The Anthropic model card and usage policies describe a general principle of keeping humans appropriately in the loop for consequential AI actions. bypassPermissions doesn’t violate this principle when used correctly, but its binary nature created pressure toward overuse. auto mode makes the risk communication more granular: it says “Claude Code can proceed with low-risk operations autonomously, but the boundary is explicit and consistent.”
This is a familiar pattern in security-conscious systems. File permissions in Unix distinguish read from write from execute for exactly this reason: you want to grant minimal capabilities, not a binary between full access and no access. Claude Code’s permission model is evolving toward the same graduated approach.
Comparison with Other Tools
Cursor handles autonomy through a different mechanism: its agent mode has configurable step limits and asks for confirmation when it wants to run terminal commands, but there is no explicit permission mode concept. Aider uses --yes to skip confirmation prompts entirely, which is closer to bypassPermissions than to a graduated model. GitHub Copilot’s agent mode in VS Code shows a running list of proposed actions and requires a single final approval, which is closer to Claude Code’s default but less granular.
None of these have the equivalent of bypassPermissions as a documented, officially-supported mode with explicit guidance about safe use contexts. That reflects something about Claude Code’s design intent: it is built to be scripted and automated, and the permission model has to serve that use case directly rather than treating automation as an edge case.

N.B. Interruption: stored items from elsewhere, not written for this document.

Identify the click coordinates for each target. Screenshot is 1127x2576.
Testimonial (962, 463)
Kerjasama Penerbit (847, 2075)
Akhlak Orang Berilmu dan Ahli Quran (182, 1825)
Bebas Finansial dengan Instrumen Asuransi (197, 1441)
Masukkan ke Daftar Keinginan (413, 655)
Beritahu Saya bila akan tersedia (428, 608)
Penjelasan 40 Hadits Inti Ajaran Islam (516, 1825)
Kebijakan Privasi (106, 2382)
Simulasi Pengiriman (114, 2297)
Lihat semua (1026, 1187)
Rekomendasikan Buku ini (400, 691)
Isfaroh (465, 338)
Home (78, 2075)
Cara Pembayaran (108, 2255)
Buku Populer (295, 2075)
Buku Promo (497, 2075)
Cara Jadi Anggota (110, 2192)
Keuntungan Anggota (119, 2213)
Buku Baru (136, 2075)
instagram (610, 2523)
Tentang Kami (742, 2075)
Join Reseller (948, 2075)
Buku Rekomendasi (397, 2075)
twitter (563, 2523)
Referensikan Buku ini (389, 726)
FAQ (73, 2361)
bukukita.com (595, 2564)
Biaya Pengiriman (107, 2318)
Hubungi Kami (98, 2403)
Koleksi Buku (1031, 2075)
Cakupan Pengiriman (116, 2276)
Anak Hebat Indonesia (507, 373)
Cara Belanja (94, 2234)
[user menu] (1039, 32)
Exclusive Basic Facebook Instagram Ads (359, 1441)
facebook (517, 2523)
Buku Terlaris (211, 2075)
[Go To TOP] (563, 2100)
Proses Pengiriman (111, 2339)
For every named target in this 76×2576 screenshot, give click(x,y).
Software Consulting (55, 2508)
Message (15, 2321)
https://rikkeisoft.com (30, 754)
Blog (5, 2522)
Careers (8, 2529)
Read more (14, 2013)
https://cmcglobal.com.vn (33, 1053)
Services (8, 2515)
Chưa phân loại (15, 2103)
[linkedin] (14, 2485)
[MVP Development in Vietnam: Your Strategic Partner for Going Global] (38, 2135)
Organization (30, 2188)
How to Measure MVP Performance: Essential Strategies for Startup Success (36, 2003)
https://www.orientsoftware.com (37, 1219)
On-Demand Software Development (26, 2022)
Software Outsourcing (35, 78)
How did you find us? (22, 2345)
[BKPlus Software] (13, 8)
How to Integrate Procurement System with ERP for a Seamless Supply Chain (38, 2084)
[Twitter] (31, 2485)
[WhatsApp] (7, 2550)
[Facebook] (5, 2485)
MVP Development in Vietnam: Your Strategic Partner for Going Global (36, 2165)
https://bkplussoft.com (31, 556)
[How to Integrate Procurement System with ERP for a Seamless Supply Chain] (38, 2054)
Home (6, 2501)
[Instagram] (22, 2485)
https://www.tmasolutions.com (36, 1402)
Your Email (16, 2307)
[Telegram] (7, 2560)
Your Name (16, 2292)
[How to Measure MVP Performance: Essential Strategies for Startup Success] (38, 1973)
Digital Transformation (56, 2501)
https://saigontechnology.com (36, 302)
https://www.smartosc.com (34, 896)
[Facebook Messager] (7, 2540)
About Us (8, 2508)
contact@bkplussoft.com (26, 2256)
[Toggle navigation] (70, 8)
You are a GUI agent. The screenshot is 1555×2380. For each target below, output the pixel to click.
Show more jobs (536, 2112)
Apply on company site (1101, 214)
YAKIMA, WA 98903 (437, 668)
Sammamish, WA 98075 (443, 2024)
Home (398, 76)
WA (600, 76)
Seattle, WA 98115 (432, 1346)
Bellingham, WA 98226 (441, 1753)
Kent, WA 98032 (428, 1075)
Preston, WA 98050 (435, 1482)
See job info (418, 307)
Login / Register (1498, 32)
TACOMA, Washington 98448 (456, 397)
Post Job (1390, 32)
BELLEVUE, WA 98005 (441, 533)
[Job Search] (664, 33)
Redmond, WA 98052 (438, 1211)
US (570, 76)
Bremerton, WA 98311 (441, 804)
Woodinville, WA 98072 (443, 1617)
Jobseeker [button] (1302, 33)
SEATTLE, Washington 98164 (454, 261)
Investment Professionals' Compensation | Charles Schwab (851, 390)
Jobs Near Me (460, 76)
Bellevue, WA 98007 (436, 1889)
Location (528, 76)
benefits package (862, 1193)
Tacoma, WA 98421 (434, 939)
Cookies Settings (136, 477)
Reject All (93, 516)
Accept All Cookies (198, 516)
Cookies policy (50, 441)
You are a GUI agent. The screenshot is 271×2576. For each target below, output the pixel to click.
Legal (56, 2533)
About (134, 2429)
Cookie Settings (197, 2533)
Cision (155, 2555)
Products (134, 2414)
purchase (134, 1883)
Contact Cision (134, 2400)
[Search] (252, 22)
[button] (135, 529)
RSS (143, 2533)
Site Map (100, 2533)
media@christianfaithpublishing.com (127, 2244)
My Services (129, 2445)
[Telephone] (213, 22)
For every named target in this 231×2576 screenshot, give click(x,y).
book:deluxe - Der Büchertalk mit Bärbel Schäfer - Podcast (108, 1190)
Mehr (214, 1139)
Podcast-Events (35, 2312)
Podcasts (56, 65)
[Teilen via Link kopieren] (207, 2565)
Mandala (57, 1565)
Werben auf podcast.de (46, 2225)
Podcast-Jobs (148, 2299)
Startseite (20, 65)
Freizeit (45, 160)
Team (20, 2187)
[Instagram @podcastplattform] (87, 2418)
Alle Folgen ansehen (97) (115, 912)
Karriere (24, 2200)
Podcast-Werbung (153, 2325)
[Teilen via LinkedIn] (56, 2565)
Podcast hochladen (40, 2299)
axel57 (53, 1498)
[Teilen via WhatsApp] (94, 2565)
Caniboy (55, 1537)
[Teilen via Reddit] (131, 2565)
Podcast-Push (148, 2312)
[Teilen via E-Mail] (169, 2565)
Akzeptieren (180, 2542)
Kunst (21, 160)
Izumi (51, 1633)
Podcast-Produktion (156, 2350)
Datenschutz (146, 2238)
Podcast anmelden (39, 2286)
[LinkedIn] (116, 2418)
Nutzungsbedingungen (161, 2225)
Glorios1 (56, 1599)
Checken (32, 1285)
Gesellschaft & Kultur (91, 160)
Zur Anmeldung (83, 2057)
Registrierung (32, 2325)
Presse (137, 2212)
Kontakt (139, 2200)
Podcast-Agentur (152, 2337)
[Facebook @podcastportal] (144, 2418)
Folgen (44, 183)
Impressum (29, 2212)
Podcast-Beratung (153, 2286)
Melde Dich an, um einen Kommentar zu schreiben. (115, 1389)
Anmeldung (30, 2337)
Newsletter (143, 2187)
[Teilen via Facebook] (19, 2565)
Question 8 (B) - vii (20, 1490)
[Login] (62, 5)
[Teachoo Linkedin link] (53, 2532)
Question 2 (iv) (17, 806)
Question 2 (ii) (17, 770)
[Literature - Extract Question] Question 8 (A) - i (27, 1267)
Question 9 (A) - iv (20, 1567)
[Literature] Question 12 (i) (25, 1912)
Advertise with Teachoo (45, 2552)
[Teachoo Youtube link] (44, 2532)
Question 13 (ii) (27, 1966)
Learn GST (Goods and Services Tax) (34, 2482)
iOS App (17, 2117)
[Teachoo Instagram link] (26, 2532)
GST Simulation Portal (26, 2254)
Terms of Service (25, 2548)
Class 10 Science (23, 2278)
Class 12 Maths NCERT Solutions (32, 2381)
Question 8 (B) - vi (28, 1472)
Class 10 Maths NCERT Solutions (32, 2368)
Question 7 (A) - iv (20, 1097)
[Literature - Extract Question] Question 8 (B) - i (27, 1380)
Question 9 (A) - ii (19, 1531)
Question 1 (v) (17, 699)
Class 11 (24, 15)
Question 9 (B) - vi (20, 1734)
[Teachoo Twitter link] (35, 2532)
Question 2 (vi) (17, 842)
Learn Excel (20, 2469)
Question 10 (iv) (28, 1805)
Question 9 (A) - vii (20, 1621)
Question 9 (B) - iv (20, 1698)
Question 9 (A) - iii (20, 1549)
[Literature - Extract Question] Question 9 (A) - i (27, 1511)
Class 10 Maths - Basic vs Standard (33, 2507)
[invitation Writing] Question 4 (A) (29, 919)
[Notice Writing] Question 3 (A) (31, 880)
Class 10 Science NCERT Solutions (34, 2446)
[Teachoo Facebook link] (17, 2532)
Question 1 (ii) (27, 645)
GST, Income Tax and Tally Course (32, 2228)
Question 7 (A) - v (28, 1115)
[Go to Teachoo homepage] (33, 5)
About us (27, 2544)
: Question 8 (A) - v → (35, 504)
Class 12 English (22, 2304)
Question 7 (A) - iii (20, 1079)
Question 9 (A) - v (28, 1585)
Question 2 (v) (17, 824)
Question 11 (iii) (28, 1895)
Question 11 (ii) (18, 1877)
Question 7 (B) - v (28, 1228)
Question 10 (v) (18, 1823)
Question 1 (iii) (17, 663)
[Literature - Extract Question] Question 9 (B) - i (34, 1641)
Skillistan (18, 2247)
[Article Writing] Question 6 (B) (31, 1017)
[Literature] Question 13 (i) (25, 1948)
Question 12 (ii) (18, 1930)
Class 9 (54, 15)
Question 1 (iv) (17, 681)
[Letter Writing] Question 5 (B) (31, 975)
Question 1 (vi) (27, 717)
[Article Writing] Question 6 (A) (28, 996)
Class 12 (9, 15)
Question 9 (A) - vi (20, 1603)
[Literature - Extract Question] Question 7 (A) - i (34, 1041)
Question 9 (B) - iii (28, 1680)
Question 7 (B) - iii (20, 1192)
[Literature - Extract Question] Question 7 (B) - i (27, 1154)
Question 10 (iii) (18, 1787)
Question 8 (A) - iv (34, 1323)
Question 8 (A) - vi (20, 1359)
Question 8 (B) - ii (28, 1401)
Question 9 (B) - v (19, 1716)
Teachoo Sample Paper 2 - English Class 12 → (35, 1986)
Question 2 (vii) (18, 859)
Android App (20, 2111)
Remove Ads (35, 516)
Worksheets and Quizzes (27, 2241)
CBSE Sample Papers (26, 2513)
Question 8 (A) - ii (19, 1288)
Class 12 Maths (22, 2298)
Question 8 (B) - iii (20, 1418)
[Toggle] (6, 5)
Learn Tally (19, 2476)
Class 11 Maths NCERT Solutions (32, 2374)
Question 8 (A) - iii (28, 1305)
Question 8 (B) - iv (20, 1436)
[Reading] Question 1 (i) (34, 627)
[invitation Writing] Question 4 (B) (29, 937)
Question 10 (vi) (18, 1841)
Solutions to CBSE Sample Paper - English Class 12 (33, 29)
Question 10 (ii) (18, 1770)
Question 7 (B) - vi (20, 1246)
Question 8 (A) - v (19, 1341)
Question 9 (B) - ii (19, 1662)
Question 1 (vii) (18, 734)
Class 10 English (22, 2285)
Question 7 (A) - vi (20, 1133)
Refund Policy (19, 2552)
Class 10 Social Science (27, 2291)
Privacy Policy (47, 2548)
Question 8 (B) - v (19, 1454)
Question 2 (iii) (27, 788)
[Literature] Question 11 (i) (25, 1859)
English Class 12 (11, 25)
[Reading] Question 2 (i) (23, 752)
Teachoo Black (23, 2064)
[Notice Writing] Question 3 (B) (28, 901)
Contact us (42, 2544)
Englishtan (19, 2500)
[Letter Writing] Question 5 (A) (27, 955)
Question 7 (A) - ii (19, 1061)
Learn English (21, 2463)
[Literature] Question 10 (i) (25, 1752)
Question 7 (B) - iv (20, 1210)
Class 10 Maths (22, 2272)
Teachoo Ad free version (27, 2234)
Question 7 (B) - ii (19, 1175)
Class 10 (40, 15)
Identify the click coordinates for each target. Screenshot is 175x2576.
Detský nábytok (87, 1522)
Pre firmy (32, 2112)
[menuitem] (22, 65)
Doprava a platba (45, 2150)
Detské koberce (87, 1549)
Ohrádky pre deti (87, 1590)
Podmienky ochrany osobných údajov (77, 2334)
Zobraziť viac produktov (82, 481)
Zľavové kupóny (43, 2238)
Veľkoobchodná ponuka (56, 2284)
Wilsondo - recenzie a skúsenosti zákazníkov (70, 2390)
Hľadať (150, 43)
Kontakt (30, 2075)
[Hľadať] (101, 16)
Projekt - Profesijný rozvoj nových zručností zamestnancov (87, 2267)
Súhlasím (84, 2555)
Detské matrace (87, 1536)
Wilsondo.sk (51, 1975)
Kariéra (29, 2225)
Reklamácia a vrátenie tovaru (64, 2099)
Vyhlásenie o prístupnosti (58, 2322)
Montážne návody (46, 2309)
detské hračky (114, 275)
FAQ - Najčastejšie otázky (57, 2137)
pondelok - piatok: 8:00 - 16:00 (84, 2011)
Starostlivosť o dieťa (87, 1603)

Configuration Worth Knowing
A few specifics that are useful in practice. The permissions.allow and permissions.deny arrays support glob-like patterns on tool names and their arguments. Bash commands can be filtered by their content:
{
"permissions": {
"allow": ["Bash(git *)", "Bash(npm test)"],
"deny": ["Bash(git push *)"],
"defaultMode": "auto"
}
}
This lets you build on top of auto mode’s defaults with additional project-specific constraints. A repository where you never want Claude Code to push to remote, for instance, can encode that as a deny rule that overrides whatever auto mode would otherwise allow.
Project-level settings in .claude/settings.json take precedence over user-level settings in ~/.claude/settings.json, which means teams can commit a settings file that enforces consistent constraints regardless of individual developer configuration.
The Takeaway
Auto mode is not a dramatic feature, but it fills a real gap. The default / bypassPermissions binary was pushing developers toward using the more permissive mode in contexts where they did not actually want or need full bypass. Having a third option that approximates safe-by-default autonomous operation makes the overall model more honest about the risk surface at each level.
For anyone already using Claude Code in scripts or automated workflows, it is worth replacing bypassPermissions with auto and evaluating whether the remaining permission prompts point at operations you genuinely want to review. They probably do.